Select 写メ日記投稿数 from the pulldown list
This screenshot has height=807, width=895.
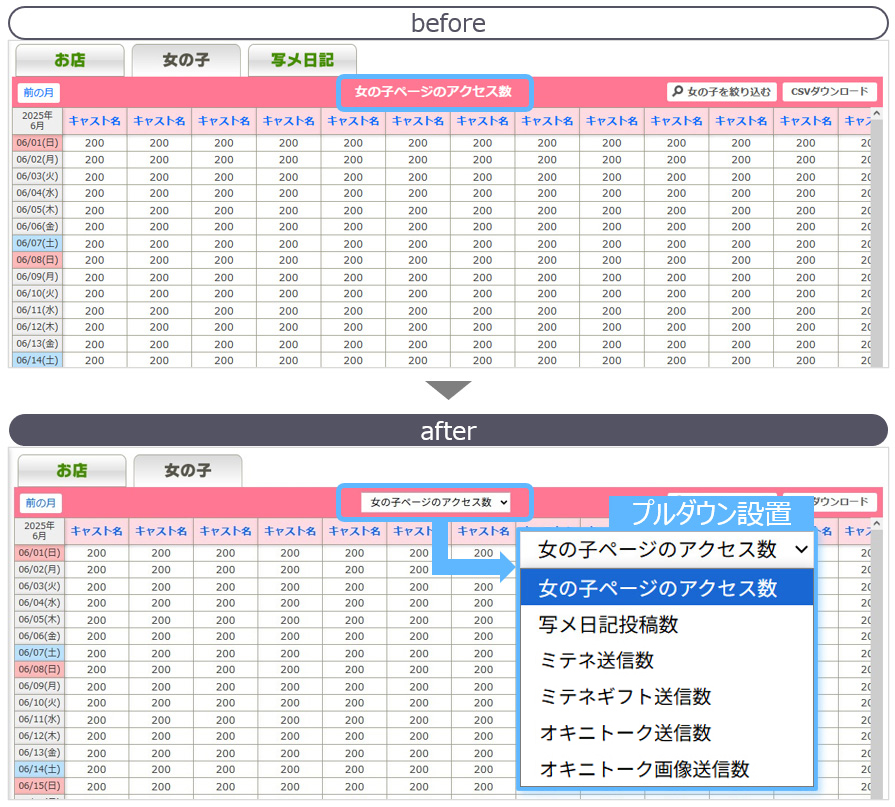pyautogui.click(x=608, y=625)
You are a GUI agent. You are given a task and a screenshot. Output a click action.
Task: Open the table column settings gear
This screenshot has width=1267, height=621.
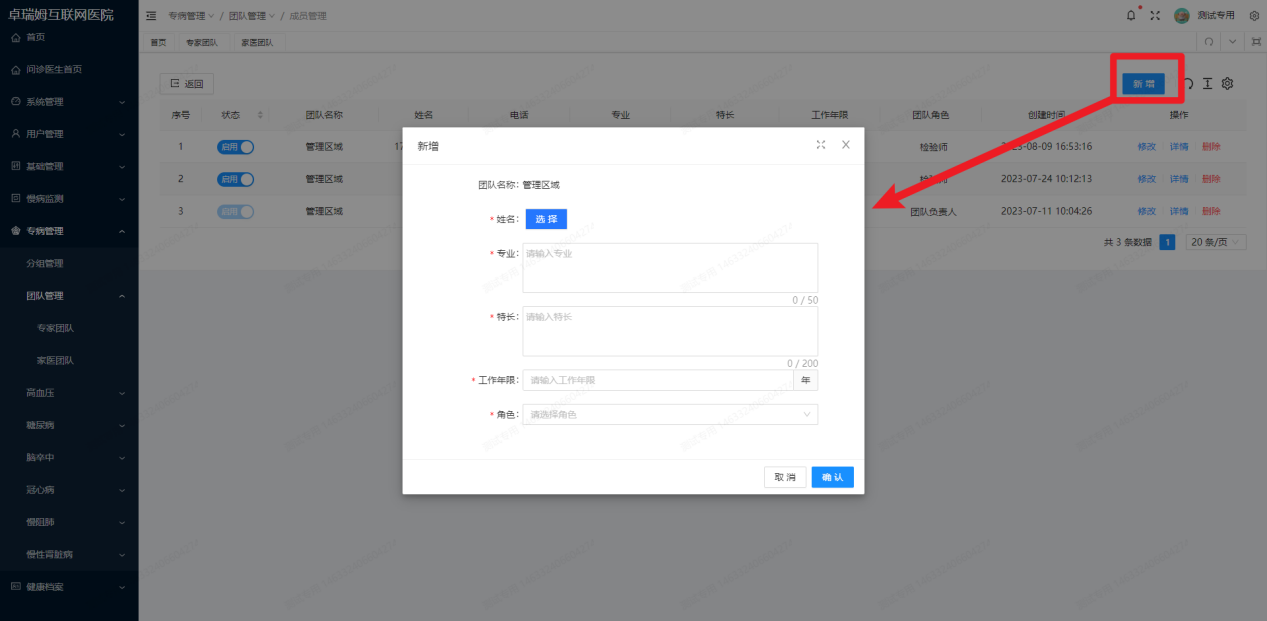tap(1228, 84)
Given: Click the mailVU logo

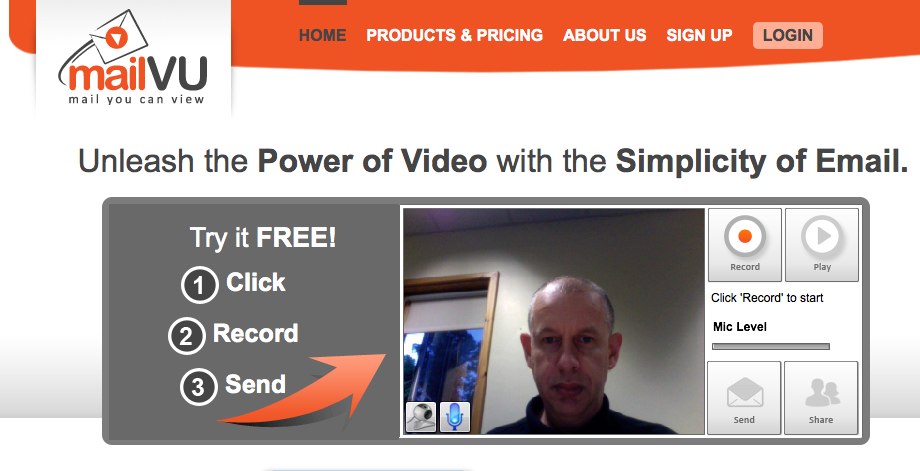Looking at the screenshot, I should point(133,57).
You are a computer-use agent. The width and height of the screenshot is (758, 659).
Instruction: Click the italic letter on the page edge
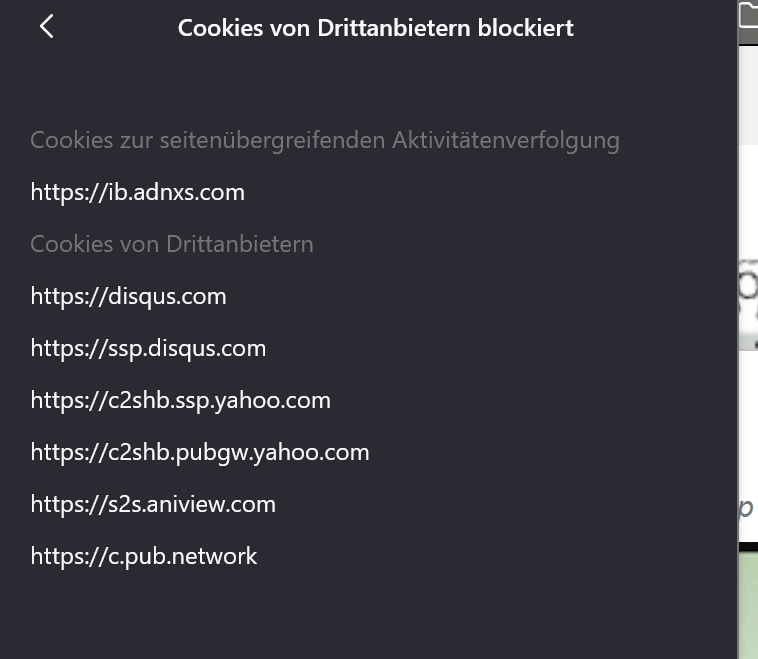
**********
- **Aim of the task**
Output all lines above precisely. Pictures are to be left out.

- **Solution to the problem**
Select 写メ日記投稿数 from the pulldown list
This screenshot has height=807, width=895.
pyautogui.click(x=608, y=625)
You are a GUI agent. You are given a task and a screenshot. Output a click action.
Task: Open the table column settings gear
This screenshot has width=1267, height=621.
tap(1228, 84)
Given: Click the mailVU logo

Looking at the screenshot, I should point(133,57).
You are a computer-use agent. The width and height of the screenshot is (758, 659).
Instruction: Click the italic letter on the page edge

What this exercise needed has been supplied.